行きつけのカフェと、理想と現実と夢中と狂気の話
私はあまり“行きつけのカフェ”というものをつくらない。
既に一度行った素晴らしいお店にもう一度行きたいという欲求より、新しいお店を沢山知りたいという欲求の方が勝るからだ。
いいお店もそうでもないお店も知って、勉強したい。
そういう意味では、カフェに行ってもリラックスせず、じっと店内を観察しているかもしれない。
しかし、そんな私にも唯一“行きつけのカフェ”と言えるお店がある。
そのお店に初めて行ったのは昨年の8月頃。その頃からほぼ月に一度のペースで通っている。
若いご夫婦で営まれている小さなお店。
深煎りの豆をゆっくりネルドリップしたコーヒーがおいしい。
今まで幾つもカフェを巡って、頭を殴られるような衝撃を受けたコーヒーを出すカフェもあったし、見たこともない奇抜なコンセプトのカフェもあった。
私はそういうカフェも大好きだが、行きつけと言える程定期的に通っているのはこの店だけだ。
何故か。
私のその店に行く楽しみは、マスター夫妻とのお喋りだ。
日常のこと、他愛ないこと、コーヒーのこと、夫妻はニコニコ聞いてくれたり話したりしてくれる。
気が付くと、その場にいた見ず知らずの他のお客さんと一緒に談笑していることもある。
そのカフェでは、他人と知人と友人の境界線が曖昧になるのかもしれない。
かと言って、近すぎず、干渉しすぎず。あるいは遠すぎず、放置しすぎず。
波に揺られているかのような心地よさがある。
一重に、マスター夫妻の人柄に因るところが大きい。
コーヒーやメニューはもちろん美味しいが、そうではない部分に惹かれている。
私が「カフェ」を好きになる時、コーヒーの味はもちろん重要だが、働いている方の人柄やお店の雰囲気といったものをより重視しているらしい。

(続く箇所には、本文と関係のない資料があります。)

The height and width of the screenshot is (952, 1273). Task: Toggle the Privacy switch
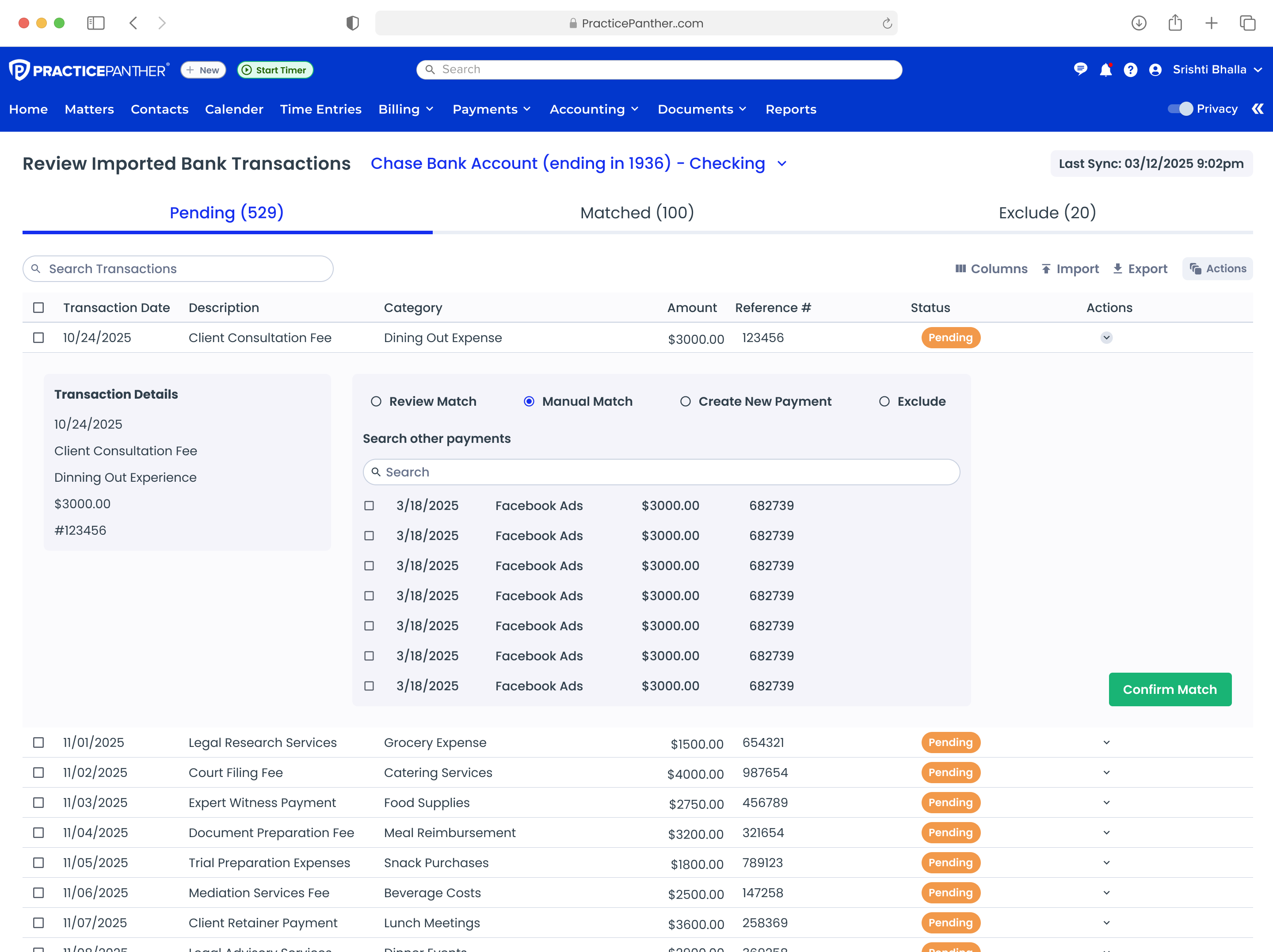pos(1180,109)
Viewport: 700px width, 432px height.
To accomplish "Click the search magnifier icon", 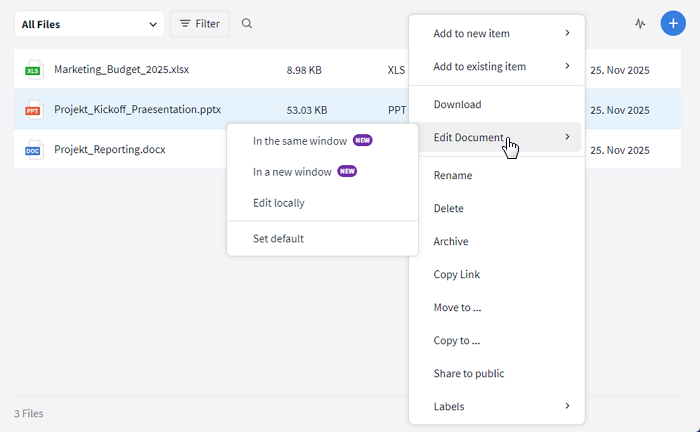I will pos(247,24).
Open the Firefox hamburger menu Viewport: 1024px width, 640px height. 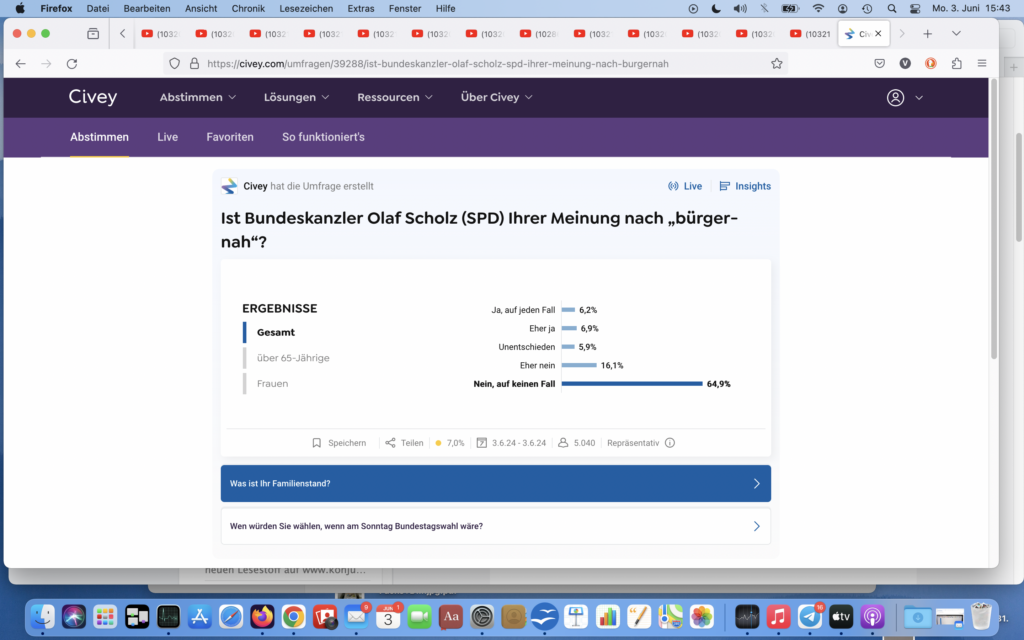[981, 63]
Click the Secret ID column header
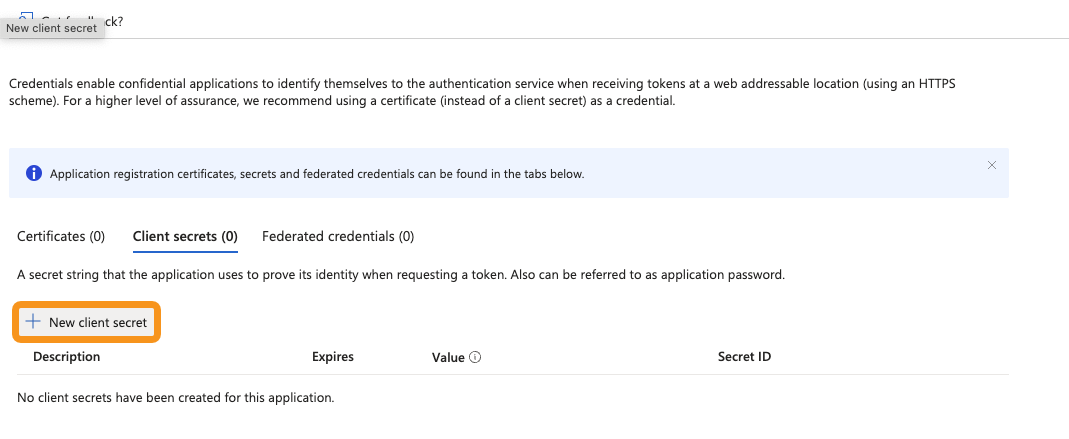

さて、これでも「自分の店を出したい」と言っている身だ。
理想に胸を踊らせる一方で、現実を頭の中で照らして考える冷静さはある。
そういう雰囲気とかふわっとしたものを目指して掲げて店をつくるのは、自分の場合は「危ない」と頭の中で警告が聞こえる。
個人の小さな素晴らしいお店の再現性は低く、そもそも素晴らしいお店だからって上手くいくとも限らない時代だ。
時代の先を読んで、人が考えないことを考えて、ひたすらに努力をする。
それが、この時代なんとか生き残っていくためのたった一つの冴えたやり方なのかもしれない。
けれども、人の予測も考えも超えて、夢中や狂気がセオリーをひっくり返すことだってある。
ただ頭で冷静に考えるだけじゃなくて、胸に抱いた理想を大切に持ち続ける。
むしろ、理想を実現するために頭を絞る。
そういうことに夢中になって、狂気を持っていかなきゃならないのではないだろうか?
今はその答えを持ち合わせていない。
答え合わせができる日が早く来るように、今日もまた頭を絞る。